- From: Bernard Aboba <Bernard.Aboba@microsoft.com>
- Date: Thu, 14 Jun 2018 19:19:54 +0000
- To: Sergio Garcia Murillo <sergio.garcia.murillo@gmail.com>, Peter Thatcher <pthatcher@google.com>
- CC: "public-webrtc@w3.org" <public-webrtc@w3.org>
Sergio said: "ORTC is just a bit better, but not much, with the encoding parameters stuff being just a json-version of an m-line, not much improvement there." [BA] While SDP has gotten a lot of the shade, it seems to me that RTP/RTCP does not get its fair share of the blame. m-lines inherently handle both sending and receiving, which results in considerable complexity and requires a transceiver construct.

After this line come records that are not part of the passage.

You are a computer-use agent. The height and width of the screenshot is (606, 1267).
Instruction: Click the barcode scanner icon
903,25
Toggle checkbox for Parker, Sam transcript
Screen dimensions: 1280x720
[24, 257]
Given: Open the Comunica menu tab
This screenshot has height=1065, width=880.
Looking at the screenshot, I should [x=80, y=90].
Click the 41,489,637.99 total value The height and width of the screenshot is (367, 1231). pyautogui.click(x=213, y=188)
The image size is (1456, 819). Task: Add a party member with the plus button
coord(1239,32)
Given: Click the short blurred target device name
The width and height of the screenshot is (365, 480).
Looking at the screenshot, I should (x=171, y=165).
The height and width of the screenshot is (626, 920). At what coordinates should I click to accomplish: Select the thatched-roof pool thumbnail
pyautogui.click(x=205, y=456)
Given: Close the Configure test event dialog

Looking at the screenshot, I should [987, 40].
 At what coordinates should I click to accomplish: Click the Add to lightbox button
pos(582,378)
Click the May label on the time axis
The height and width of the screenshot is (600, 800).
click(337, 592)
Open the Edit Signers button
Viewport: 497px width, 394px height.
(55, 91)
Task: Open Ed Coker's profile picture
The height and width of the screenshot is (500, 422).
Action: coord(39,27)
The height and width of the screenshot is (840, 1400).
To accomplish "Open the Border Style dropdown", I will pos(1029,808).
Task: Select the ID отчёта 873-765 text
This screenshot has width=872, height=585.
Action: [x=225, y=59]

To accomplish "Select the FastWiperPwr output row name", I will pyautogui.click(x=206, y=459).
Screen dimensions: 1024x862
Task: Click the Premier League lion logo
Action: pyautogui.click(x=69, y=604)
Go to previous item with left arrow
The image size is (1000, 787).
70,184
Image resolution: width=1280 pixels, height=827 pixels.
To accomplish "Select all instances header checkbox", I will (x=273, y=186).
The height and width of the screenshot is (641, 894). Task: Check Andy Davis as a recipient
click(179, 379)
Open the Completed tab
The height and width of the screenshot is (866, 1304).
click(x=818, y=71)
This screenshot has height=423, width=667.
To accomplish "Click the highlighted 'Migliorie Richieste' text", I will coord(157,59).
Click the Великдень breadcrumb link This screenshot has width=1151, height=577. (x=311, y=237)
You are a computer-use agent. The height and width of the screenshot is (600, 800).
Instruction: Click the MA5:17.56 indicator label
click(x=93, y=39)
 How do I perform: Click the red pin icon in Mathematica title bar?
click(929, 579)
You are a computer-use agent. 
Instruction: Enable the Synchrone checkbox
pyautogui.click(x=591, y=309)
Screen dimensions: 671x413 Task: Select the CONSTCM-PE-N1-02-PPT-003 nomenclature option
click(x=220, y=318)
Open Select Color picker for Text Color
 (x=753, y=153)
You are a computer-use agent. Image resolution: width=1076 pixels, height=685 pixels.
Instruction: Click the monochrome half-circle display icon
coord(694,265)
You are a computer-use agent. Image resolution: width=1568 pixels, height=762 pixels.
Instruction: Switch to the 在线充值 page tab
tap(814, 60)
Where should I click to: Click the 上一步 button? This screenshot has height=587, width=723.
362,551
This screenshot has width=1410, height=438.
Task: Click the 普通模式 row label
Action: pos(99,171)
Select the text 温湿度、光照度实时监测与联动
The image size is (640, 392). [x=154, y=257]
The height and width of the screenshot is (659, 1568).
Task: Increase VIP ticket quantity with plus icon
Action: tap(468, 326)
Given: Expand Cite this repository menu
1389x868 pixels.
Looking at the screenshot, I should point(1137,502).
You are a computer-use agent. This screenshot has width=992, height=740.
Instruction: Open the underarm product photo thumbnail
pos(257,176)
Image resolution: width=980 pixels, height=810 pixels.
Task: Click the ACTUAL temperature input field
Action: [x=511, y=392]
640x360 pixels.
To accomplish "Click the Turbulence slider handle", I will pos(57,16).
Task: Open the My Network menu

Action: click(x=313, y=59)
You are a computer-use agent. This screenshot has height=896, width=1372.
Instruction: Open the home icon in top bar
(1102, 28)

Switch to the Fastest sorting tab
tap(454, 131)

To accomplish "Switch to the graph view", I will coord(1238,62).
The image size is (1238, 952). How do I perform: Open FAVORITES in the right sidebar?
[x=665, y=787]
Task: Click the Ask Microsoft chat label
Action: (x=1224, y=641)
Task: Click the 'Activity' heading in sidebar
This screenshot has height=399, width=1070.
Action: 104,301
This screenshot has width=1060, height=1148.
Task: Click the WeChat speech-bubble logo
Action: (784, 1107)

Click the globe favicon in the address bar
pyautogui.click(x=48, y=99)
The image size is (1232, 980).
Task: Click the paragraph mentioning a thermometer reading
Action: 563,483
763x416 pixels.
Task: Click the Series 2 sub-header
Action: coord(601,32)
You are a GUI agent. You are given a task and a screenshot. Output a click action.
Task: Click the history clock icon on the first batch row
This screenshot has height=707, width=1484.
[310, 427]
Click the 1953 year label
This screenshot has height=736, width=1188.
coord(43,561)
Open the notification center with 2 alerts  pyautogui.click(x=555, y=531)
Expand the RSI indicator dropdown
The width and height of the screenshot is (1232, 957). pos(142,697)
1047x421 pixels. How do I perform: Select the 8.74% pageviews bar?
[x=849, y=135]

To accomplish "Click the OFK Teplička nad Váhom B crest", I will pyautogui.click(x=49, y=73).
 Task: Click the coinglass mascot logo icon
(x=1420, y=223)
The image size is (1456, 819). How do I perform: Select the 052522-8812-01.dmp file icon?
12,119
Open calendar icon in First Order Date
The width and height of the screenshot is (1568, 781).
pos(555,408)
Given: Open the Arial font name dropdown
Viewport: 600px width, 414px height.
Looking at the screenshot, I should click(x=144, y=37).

When you separate out the sender and receiver (and the RTCRtpSendParameters and RTCRtpReceiveParameters), things do get simpler, as we have seen when the separation was done within WebRTC 1.0. As you've pointed out, considerable complexity remains, which cannot be blamed on SDP. That complexity is largely inherent to RTP/RTCP and all the potential levels of multiplexing we have added to it - witness all the effort it took to describe how RTP and RTCP packets are to be routed to senders and receivers (and that doesn't even include things like simulcast and SVC!) I'm still not entirely convinced that we will see widespread implementation of the MID and RID header extensions within SFUs. So be careful about assuming all that complexity will go away if we separate things out. As long as we're tied to RTP/RTCP, I suspect it will remain - and trying to disentangle RTP from encoding might even make it worse.